De l'initiative le contre-projet direct reprendra aussi l'aspect de l'abattage. C'est un secteur d'activité particulièrement sensible et caché à la vue du public. Les manquements lors de l'abattage provoquent souvent de fortes douleurs, de grands maux et une anxiété considérable chez les animaux. Il est donc prévu d'élever également les exigences en matière d'abattage (voir à ce sujet les commentaires sur l'art. 80, al. 2bis, let. c, sous ch. 6.4).
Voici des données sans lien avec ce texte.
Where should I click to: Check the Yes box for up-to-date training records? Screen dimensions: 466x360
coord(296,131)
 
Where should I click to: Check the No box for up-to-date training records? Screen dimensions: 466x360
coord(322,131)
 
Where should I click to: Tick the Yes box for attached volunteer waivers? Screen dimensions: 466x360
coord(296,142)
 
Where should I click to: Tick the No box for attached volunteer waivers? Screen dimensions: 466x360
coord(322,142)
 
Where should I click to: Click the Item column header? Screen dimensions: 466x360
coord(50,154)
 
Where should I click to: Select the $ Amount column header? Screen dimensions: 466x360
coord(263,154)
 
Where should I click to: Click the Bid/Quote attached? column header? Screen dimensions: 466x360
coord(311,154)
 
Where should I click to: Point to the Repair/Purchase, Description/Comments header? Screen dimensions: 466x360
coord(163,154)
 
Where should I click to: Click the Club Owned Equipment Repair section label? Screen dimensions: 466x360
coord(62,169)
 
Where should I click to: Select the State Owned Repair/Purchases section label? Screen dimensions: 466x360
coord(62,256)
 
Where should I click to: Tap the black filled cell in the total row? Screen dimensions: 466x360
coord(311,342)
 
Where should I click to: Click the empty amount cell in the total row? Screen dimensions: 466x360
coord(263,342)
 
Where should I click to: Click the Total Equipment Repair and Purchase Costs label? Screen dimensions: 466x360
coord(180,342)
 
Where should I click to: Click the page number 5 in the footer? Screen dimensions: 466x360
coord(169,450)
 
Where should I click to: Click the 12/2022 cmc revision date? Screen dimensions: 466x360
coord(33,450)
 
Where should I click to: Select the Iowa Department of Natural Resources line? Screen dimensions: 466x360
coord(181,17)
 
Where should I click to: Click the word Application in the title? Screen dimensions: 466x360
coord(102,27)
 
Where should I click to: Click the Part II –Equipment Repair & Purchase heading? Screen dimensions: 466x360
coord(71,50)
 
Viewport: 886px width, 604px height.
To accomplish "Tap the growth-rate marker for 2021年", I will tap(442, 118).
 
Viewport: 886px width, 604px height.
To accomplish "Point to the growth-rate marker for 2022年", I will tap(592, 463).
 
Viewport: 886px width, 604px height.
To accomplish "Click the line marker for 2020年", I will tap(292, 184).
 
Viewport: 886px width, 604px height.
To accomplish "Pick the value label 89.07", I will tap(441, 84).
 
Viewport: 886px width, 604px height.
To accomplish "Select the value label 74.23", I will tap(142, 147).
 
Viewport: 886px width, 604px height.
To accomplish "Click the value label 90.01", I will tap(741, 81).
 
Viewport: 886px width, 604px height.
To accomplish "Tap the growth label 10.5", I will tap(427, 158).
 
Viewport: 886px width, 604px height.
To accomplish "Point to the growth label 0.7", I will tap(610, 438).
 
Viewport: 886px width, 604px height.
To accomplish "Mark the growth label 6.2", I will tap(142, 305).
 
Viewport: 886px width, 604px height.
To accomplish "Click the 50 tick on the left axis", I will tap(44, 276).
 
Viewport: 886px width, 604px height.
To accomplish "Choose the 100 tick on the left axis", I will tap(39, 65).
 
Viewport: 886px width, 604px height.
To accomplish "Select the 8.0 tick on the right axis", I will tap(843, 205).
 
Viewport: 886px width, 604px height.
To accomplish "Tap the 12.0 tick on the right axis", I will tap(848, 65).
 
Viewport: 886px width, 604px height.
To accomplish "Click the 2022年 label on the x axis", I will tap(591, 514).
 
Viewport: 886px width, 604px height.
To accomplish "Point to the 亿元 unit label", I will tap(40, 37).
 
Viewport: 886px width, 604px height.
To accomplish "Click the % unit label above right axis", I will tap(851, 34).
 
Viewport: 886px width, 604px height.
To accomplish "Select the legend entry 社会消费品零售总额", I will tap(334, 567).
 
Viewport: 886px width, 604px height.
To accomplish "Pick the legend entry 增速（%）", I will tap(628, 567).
Pour réaliser les améliorations visées, un délai transitoire raisonnable, que l'IEI prévoit aussi, doit être accordé. Le Conseil fédéral considère «approprié» un délai transitoire de 25 ans au plus, en phase avec l'IEI, lorsque des adaptations de construction sont nécessaires. Les changements proposés ne concerneront donc que la prochaine génération d'agriculteurs. Des délais transitoires de l'ordre de 15 ans peuvent suffire si les adaptations ne concernent pas les bâtiments ou les installations. Ce délai transitoire plus court devrait bénéficier principalement aux domaines des soins et de l'abattage. Une analyse approfondie de l'impact de la réglementation, qu'il faudra réaliser en cas d'acception du contre-projet et en prévision du message du Conseil fédéral pour sa réalisation, indiquera dans quels domaines de tels délais seraient encore possibles.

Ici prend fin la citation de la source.